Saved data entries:
-.-.-

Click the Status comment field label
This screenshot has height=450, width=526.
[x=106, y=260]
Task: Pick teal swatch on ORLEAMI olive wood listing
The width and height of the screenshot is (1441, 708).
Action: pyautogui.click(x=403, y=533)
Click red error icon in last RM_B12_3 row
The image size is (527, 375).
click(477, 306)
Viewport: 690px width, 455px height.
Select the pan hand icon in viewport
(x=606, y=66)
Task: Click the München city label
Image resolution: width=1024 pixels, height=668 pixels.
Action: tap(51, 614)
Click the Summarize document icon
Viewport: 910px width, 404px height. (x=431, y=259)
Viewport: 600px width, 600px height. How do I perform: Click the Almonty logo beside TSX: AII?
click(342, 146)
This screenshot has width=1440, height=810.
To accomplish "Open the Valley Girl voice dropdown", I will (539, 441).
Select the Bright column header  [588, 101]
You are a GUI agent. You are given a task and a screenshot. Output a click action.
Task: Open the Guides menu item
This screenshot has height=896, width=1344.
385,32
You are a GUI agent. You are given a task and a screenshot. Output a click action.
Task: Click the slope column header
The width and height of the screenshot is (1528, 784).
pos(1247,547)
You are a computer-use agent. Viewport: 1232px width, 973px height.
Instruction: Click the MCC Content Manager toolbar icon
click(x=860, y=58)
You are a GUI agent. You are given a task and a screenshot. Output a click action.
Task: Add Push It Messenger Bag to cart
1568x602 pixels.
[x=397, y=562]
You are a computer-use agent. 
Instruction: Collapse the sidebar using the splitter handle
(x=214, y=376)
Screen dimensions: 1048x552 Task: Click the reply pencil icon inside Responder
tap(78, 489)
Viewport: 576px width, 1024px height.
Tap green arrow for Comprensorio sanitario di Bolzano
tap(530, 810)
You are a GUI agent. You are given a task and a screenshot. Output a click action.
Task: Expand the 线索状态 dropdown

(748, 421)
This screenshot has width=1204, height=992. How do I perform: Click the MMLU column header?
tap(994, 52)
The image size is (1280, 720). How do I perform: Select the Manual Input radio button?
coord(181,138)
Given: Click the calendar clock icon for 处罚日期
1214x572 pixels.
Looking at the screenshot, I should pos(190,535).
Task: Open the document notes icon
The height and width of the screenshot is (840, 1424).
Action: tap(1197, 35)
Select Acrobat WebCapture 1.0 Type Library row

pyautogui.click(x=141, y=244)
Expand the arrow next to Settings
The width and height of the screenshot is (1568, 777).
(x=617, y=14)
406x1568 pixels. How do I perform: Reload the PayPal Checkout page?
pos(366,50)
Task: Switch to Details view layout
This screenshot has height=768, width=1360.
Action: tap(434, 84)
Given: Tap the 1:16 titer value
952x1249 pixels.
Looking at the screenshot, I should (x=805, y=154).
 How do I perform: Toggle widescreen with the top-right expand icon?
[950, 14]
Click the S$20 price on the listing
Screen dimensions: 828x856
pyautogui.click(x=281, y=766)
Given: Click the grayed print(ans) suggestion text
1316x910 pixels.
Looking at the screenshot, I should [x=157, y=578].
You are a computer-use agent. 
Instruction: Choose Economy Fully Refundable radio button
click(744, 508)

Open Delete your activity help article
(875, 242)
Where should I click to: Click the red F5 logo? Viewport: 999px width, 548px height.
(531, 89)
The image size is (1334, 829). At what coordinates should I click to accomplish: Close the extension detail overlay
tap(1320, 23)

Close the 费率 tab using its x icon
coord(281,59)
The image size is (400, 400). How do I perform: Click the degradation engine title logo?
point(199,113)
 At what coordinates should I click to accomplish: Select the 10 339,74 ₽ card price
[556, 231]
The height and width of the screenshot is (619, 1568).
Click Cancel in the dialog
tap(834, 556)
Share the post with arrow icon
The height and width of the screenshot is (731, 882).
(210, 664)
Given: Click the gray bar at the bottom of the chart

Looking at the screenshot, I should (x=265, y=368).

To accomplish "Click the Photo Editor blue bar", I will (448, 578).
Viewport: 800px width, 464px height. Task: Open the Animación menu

-.-.-

The expected response consists solely of the lines from the one with "Where should I" through the end of the records, repeated exactly.

PROBLEM SOLUTION:
Where should I click to: Click the red F5 logo? Viewport: 999px width, 548px height.
(531, 89)
The image size is (1334, 829). At what coordinates should I click to accomplish: Close the extension detail overlay
tap(1320, 23)

Close the 费率 tab using its x icon
coord(281,59)
The image size is (400, 400). How do I perform: Click the degradation engine title logo?
point(199,113)
 At what coordinates should I click to accomplish: Select the 10 339,74 ₽ card price
[556, 231]
The height and width of the screenshot is (619, 1568).
Click Cancel in the dialog
tap(834, 556)
Share the post with arrow icon
The height and width of the screenshot is (731, 882).
(210, 664)
Given: Click the gray bar at the bottom of the chart

Looking at the screenshot, I should (x=265, y=368).

To accomplish "Click the Photo Editor blue bar", I will (448, 578).
Viewport: 800px width, 464px height. Task: Open the Animación menu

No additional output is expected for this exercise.